- Shahrak-e Darya Sar Location within Iran
- Coordinates: 36°41′23″N 52°34′40″E﻿ / ﻿36.68972°N 52.57778°E
- Country: Iran
- Province: Mazandaran
- County: Fereydunkenar
- District: Central
- Rural District: Barik Rud-e Shomali

Population (2016)
- • Total: 46
- Time zone: UTC+3:30 (IRST)

= Shahrak-e Darya Sar =

Village in Mazandaran province, Iran

Shahrak-e Darya Sar (شهرك درياسر) (Note: Also romanized as Shahrak-e Daryā Sar; also known as Daryā Sar) is a village and private township in Barik Rud-e Shomali Rural District (Note: Formerly Barik Rud Rural District) of the Central District in Fereydunkenar County, Mazandaran province, Iran.
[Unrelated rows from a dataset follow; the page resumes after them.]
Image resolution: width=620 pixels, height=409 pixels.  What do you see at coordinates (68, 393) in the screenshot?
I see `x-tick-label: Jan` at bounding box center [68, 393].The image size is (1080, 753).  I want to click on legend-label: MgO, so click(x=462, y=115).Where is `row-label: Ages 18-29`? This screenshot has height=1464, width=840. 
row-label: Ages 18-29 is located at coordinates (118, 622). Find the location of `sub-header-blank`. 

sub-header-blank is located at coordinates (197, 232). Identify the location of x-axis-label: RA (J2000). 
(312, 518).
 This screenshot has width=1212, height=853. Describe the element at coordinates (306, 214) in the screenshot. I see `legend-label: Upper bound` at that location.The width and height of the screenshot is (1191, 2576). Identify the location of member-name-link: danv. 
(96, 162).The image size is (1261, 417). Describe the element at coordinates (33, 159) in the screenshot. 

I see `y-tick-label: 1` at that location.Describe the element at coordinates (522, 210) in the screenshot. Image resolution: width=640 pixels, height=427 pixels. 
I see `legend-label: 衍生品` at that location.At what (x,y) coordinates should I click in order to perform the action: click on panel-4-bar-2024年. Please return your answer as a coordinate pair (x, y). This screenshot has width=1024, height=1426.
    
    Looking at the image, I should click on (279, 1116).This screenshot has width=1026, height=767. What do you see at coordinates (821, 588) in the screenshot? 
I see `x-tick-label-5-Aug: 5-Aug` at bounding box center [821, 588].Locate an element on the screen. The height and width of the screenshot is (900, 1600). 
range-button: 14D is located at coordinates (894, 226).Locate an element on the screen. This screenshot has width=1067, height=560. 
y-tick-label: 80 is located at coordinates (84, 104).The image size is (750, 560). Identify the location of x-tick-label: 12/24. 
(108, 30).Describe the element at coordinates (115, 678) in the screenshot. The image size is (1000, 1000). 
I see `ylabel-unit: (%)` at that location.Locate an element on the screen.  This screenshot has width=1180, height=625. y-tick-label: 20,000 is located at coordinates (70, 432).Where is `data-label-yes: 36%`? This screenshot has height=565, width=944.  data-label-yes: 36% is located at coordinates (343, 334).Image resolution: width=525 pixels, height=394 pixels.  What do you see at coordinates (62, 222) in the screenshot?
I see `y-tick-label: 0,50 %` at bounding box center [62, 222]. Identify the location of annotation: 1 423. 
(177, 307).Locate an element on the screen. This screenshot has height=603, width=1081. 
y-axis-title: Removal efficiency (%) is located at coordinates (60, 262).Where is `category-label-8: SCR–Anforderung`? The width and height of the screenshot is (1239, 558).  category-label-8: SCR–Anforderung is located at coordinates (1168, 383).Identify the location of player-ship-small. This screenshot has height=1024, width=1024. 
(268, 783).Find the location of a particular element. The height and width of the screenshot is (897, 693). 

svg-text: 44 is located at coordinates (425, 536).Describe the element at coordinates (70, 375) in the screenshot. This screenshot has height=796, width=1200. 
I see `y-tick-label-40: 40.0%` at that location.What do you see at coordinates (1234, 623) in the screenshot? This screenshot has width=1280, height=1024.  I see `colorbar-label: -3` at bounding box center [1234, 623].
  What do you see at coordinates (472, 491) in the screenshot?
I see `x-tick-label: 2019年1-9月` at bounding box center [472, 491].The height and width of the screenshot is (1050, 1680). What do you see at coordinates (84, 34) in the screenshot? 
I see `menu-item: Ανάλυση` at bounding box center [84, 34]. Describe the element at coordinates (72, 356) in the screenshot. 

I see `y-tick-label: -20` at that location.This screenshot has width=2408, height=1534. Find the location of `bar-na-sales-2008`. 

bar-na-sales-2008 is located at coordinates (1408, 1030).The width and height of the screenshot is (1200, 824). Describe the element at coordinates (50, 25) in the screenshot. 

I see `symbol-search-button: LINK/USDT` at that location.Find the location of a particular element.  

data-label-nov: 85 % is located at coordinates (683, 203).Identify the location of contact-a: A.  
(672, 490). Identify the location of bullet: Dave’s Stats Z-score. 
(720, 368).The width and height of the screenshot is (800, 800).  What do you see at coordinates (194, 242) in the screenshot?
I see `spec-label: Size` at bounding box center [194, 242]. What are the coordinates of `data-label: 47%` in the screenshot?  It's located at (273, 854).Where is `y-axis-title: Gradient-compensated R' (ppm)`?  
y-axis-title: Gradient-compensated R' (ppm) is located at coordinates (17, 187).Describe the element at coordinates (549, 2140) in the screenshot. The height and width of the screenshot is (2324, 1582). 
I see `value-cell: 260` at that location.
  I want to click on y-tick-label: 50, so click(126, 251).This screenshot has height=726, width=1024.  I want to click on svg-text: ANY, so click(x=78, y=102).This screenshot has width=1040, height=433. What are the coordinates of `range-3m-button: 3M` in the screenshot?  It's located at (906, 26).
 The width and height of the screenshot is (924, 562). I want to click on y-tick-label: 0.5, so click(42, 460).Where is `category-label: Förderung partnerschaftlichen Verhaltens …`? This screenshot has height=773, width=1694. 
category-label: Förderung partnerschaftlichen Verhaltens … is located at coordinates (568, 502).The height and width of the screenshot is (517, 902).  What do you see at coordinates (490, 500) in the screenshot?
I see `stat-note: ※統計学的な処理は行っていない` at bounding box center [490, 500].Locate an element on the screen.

It is connected to Fereydunkenar to the west, Babolsar and the township of Darya Kenar to the east, and borders Mojtame-ye Meskuni Khazar Shahr.

==Demographics==
===Population===
At the time of the 2006 National Census, the village's population was 61 in 20 households, when it was in Barik Rud Rural District (Note: Renamed Barik Rud-e Shomali Rural District) of the former Fereydunkenar District in Babolsar County. The following census in 2011 counted 22 people in nine households, by which time the district had been separated from the county in the establishment of Fereydunkenar County. The rural district was transferred to the new Central District and renamed Barik Rud-e Shomali Rural District. The 2016 census measured the population of the village as 46 people in 17 households.